IAP when used in combination with chemoproteomics methods can help to deconvolute data from immobilized drug pulldowns: The latter often enrich mixtures of multiple protein complexes that are then co-eluted from the affinity matrix. For instance, immobilized pan-HDAC inhibitors affinity-capture all HDAC1-, HDAC2-, or HDAC3-containing protein complexes simultaneously. Therefore, proteomic analysis of all co-eluting proteins is not sufficient for unanimous characterization of individual protein complexes. In contrast, when chemoproteomics studies like these are complemented with IAPs using antibodies against known and unique subunits of single HDAC1, HDAC2, and HDAC3 complexes, e.g., antibodies against Sin3A, then comparison to proteins captured by immobilized HDAC inhibitors enables characterization of individual HDAC protein complexes [20]. Moreover, comparison of chemo- and IAP proteomics data can lead to the identification of novel HDAC protein complexes [20]. Finally, it enables the differentiation of direct HDACi binding targets from HDAC complex members [7].

A similar set of combined chemoproteomics, IAP proteomics, and additional affinity-capture proteomics experiments using compounds targeting the acetyl lysine recognizing bromodomain and extra terminal (BET) family of proteins and antibodies against individual BET complex subunits led to the elucidation of a potentially new therapeutic option for mixed lineage leukemia (MLL): Dawson et al. combined immobilized BET inhibitor pulldowns with IAPs and pulldowns using acetylated histone peptides and revealed association of the BET proteins BRD3 and BRD4 with the polymerase-associated factor complex (PAFc) and the super elongation complex (SEC), a key regulator of transcriptional elongation.
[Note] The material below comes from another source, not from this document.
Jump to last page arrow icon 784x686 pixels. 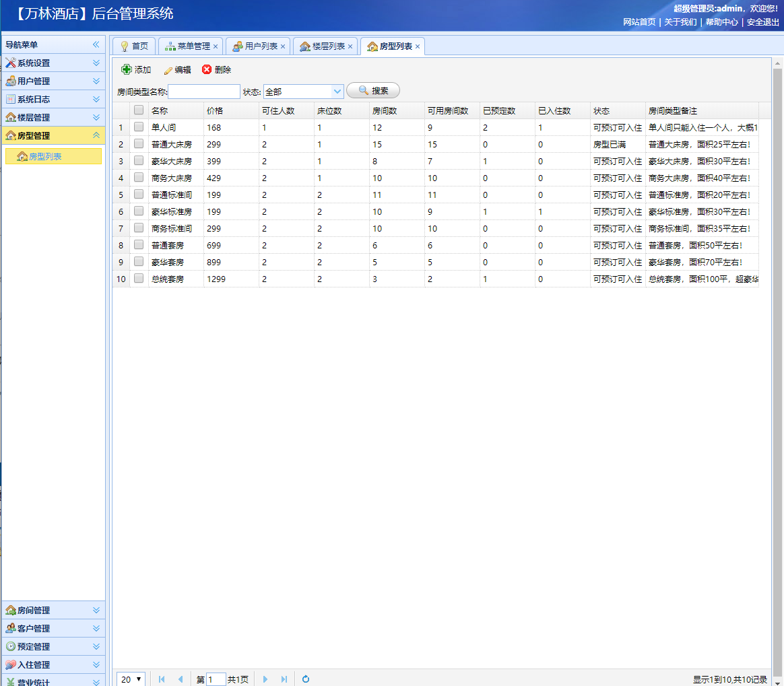click(284, 679)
Since translocation and fusion of the mll gene with members of the PAFc or SEC protein complexes has been implicated in leukemogenesis [71, 72], this newly discovered protein-protein interaction drew attention to the possible merit of using BET inhibitors for MLL leukemia treatment [39].

Despite the fact that antibodies raised against moieties of epigenetic proteins have proven their value, currently available literature suggests that these are rarely used. The main reasons may be the high cost and time requirement of raising antibodies and the frequently unsatisfying specificity that render them unsuitable for proteomics studies. Depending on the epitope that the antibody was raised against, antibody binding might also interfere with relevant protein-protein interactions [73].
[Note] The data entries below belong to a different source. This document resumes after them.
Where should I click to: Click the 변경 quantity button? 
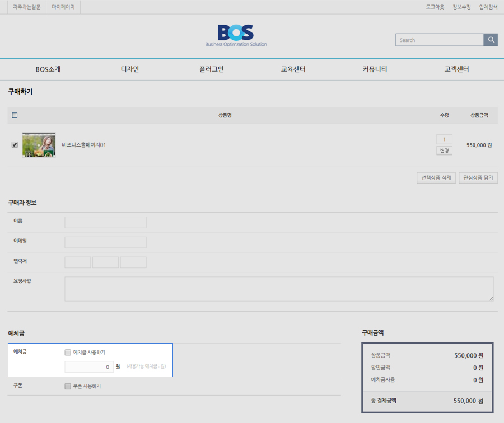[444, 151]
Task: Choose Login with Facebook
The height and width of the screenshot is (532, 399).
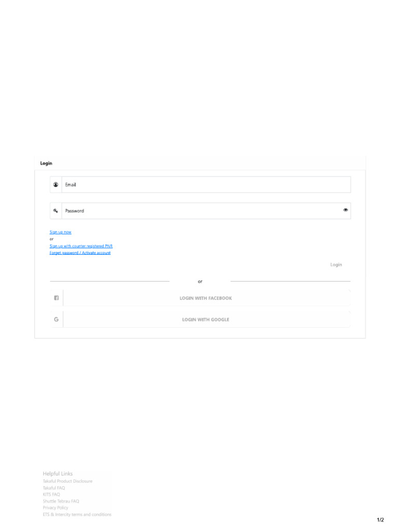Action: pyautogui.click(x=206, y=298)
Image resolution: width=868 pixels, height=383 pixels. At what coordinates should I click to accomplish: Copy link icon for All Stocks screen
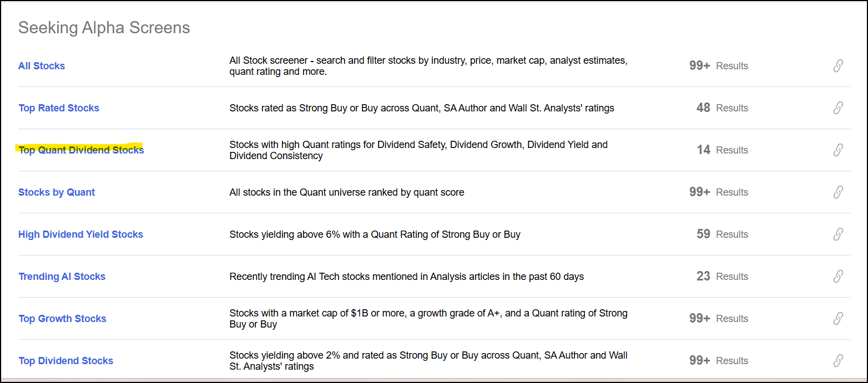point(838,66)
Antibody against epitope tags

Epitope tags are short peptide sequences attached to proteins during cloning and recombinant protein expression. They are frequently used for antibody-based detection or affinity (co-) purification purposes. The repertoire of common epitope tags, including FLAG, HA, and c-myc tags, has been reviewed elsewhere [74]. The main advantage of utilizing epitope tags for affinity purifications is the availability of very well characterized high quality anti-epitope tag antibodies.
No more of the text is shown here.